Третьим постояльцем был Бен Кэш. Бен имел мотоцикл с коляской, и хотя я ни разу не видел, как он обихаживает его, тот был всегда безукоризненно чист, как чист был на свой лад его владелец. Бен включал и выключал воду для поливки и собирал за это взносы и к Джули и ко мне обычно был щедр духом. Но садиться в коляску своего мотоцикла или на заднее сиденье не позволял никому. По воскресеньям он надевал свой лучший костюм (черный и словно накрахмаленный), устанавливал на коляске огромный плакат со словами либо из Послания римлянам, либо из Экклезиаста и на второй скорости разъезжал по городу. Больше всего он любил переехать по мосту за реку и катить по Новому Южному Уэллсу, где наши местные картежники, пьяницы и прочие азартные души играли в расшибалочку и где Бена осыпали насмешками и оскорблениями, а он знай себе радостно улыбался. Весной он иногда проезжал по обоим берегам реки, где парни и девчонки прямо под солнцем занимались любовью. А летом он подъезжал к берегу в том месте, где мы купались, кружил среди нашей одежды и ловко уклонялся от нас, когда мы делали отчаянные попытки догнать его и вскочить на мотоцикл. В ночь, когда сгорел наш кинематограф, Питер Симпсон, один из пожарников-добровольцев, влетел в дом миссис Кристо и попросил Бена подбросить его в пожарное депо. Бен отказался.

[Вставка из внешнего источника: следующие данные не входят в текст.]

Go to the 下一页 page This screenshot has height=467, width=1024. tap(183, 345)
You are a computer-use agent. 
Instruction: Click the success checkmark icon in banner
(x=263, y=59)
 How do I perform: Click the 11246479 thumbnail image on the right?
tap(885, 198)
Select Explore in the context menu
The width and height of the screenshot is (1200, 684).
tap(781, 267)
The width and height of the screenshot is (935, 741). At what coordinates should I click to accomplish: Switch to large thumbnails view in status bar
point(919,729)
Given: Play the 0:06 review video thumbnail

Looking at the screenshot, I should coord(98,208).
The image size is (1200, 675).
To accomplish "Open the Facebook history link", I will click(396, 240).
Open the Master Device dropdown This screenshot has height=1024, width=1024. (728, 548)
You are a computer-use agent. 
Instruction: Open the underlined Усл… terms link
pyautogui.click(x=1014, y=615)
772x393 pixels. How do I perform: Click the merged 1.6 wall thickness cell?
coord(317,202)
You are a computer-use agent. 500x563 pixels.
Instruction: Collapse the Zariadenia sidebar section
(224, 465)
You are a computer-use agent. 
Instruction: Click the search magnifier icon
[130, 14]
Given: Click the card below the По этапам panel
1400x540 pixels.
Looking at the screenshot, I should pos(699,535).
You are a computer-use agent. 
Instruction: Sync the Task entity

– Зря просишь, Пит, – сказал он. – Я тебя знать не знаю. Не знаю, и все.

Пит никак не мог взять в толк, что он болтает, потом в сердцах сочно его обложил и возмущенно крикнул:

– А уж я тебя и вовсе знать не желаю, подлый ублюдок!

Пришлось Питу поспешать на пожар рысцой на своих двоих, и всю дорогу он яростно ругал Бена.

Последней, четвертой жилицей была мисс Майл. Но поселилась она там вместо другой женщины, мисс Хилз, которая прежде продавала иголки и нитки в магазине тканей. Говорят, она была грязнуха. Вернее, от нее пахло так, словно она сроду не мылась. Но была она неизменно жизнерадостна и с утра до ночи распевала гимны. Все, кто ее помнил, говорили – мисс Майл очень на нее похожа, но только мисс Майл чистюля. И мисс Майл заняла ее место в магазине тканей и тоже с утра до ночи распевала гимны.